前記生体特異的な薬剤の平均直径が１００〜４５０ｎｍである、請求項１〜２５のいずれか１項に記載の生体特異的な薬剤。
診断に用いられる、請求項１〜２６のいずれか１項に記載の骨生体特異的な薬剤。
ＭＲＩ生体標識としてのまたはＣＴ生体標識としての、請求項１〜２６のいずれか１項に記載の骨生体特異的な薬剤の使用。
請求項１〜２６のいずれか１項に記載の骨生体特異的な薬剤を含む、生体標識。
請求項１〜２６のいずれか１項に記載の骨生体特異的な薬剤の使用を含む、ＭＲＩまたはＣＴ画像検査法。
治療に用いられる、好ましくは薬剤として用いられる、請求項１〜２６のいずれか１項に記載の骨生体特異的な薬剤。
骨疾患を治療する、予防するまたは改善することに用いられる、請求項１〜２６のいずれか１項に記載の骨生体特異的な薬剤。
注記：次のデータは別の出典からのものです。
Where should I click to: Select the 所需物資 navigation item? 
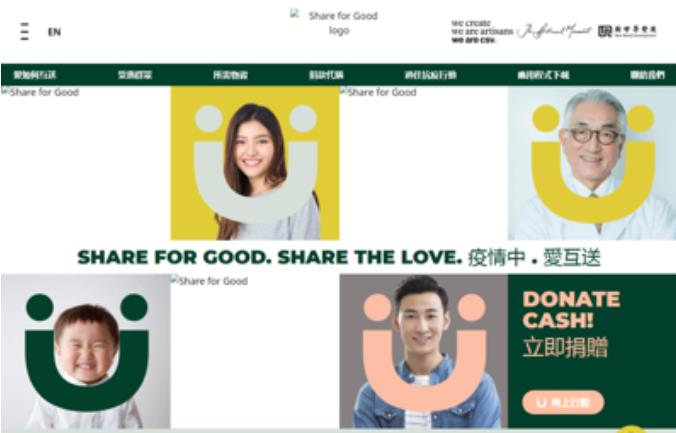pos(230,75)
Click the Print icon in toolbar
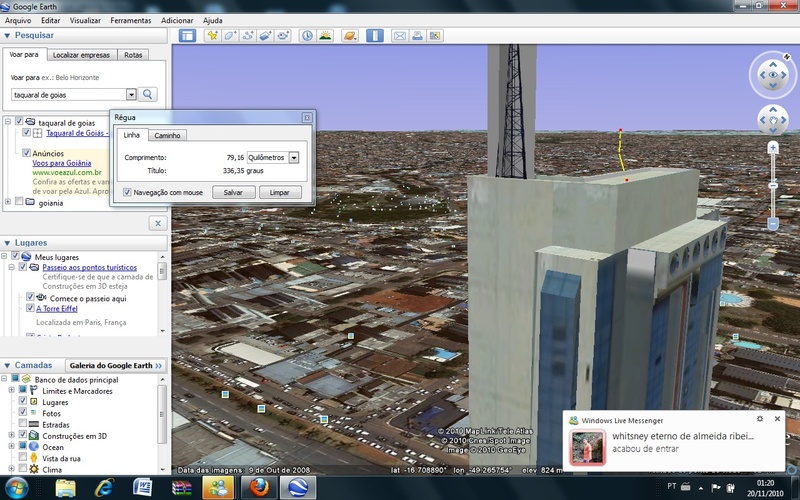The height and width of the screenshot is (500, 800). point(417,36)
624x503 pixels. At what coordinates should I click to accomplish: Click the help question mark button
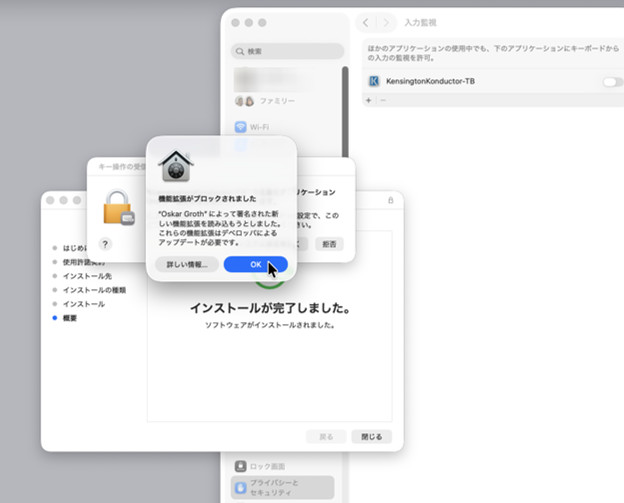[105, 244]
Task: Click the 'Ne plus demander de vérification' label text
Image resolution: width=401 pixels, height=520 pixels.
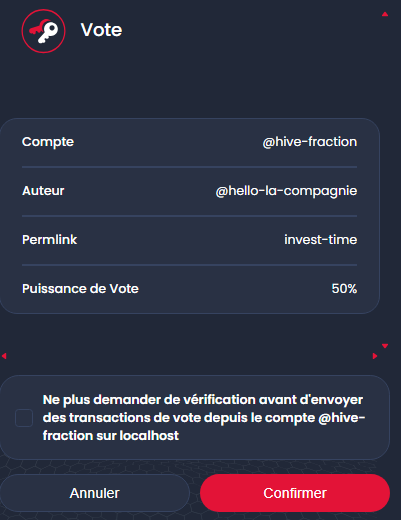Action: pyautogui.click(x=204, y=418)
前記骨疾患が、骨吸収、骨腫瘍の治療、パジェット病、変形性関節症、骨粗しょう症、骨肉腫、骨減少症ならびに溶骨性および造骨性の表現型などを含む骨転移を含む、請求項３２に記載の骨生体特異的な薬剤。
請求項１〜２６のいずれか１項に記載の骨生体特異的な薬剤、および薬学的に許容されるベヒクルを含む、薬剤組成物。
請求項１〜２６のいずれか１項に記載の治療上有効な量の骨生体特異的な薬剤と、薬学的に許容されるベヒクルとを接触させることを有する、請求項３４に記載の組成物の製造方法。